In the past couple of weeks, various outlets have begun to report on the sexual assault situation going on in Tallahassee, Florida, which centers around football player Jameis Winston, quarterback for the #2 Ranked, undefeated Seminoles of Florida State University. A relatively non-biased timeline of events was published by Grantland's Patricia Lee earlier today. At present, Jameis Winston's DNA is a match, and, as reads in the timeline, evidence may suggest Tallahassee PD Detective Scott Angulo worked to pressure the alleged victim to halt her prosecution of Winston because of his celebrity as a football player. Only now, some 11 months after the crime allegedly took place, is the investigation continuing again, with the Seminoles in line to play for a championship and Winston solidly in contention for the Heisman trophy.
It's important to mention Winston's football pedigree here - not because he's "a star football player, good student, watching his life fall apart", but because I can only write this post with my own perspective, as a college football fan. I'm in no way connected to the events that December night in Tallahassee and as such, I have no right to comment on whether or not I think Winston is guilty or not, because, believe it or not, the accused are rightfully innocent until proven guilty in this country. That does not, however, change the notion that if the timeline is correct, Florida State police probably should have laid charges on Winston months before the football season even began. Winston would have been automatically suspended indefinitely, and his pedigree, which makes up a strong portion of the stories being written about him, wouldn't even exist. Maybe I wouldn't have watched a 41-13 demolition of my Pitt Panthers because he wouldn't have even been on the team in the first place, and maybe Florida State wouldn't be #2, three games away from a surely exciting championship game against Alabama. And now, this season, pending the investigation, may have an asterisk on it because Florida State police didn't want to risk a football player getting in trouble.
But the above paragraph is exactly the troubling thing about this case. I'm thinking about the repercussions towards the Vizio National Championship game, for God sakes. And in Tallahassee, there's a girl who's well on her way to being branded a liar and a villain for targeting a football player at a very volatile time in the Seminoles season. And that's why I have to talk about football - because if Scott Angulo actually did his job instead of protecting Winston, there probably wouldn't be this miraculous season in the first place, and maybe that girl could have had her privacy and well-being protected, instead of getting the label of "season-killing pariah".
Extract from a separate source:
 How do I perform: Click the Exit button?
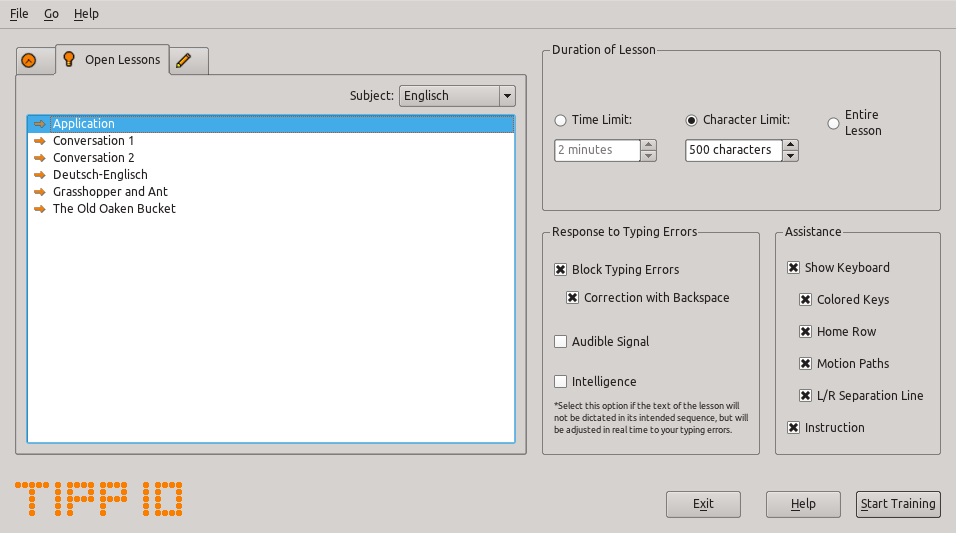(x=703, y=504)
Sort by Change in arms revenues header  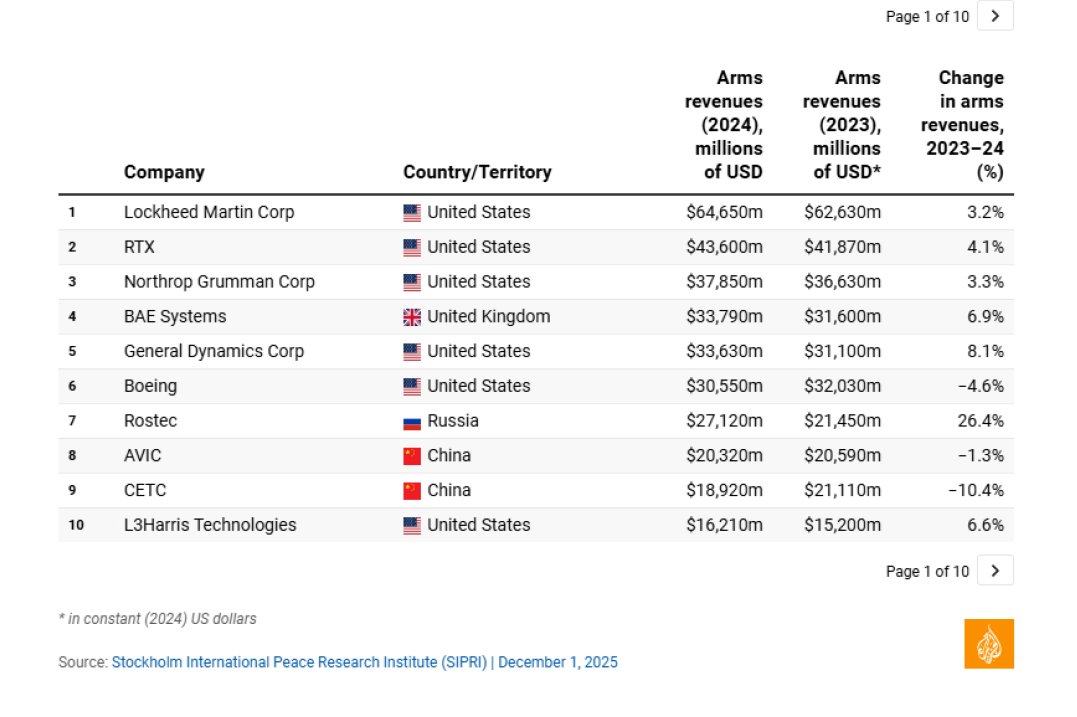(x=962, y=125)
It's sad, because this is going to keep happening. Celebrities and athletes will always be protected, regardless of their state of guilt, and an attack on the quarterback is an attack on the university the way things are right now. Until we finally grow up and treat everybody equally - men and women, football players and regular students, and give each and every person in this nation the true due process of law as both accusers and defendants, nothing will change. And again, this isn't a comment or accusation insinuating that Winston is guilty, or that he isn't - but he was looked at as Jameis Winston, Florida State quarterback, instead of Jameis Winston, suspect, and that's wrong. It's sad, because I love college football - I grew up on the belief behind alma mater and the players representing the university. And it sucks that the big dollars and the promise of the NFL have turned it into a pre-professional athlete mill. Until we all stop worrying about winning and the pressure, and college football returns to those values it championed for decades upon decades, this will be but one of many more morally troubling situations that will plague the game for years to come.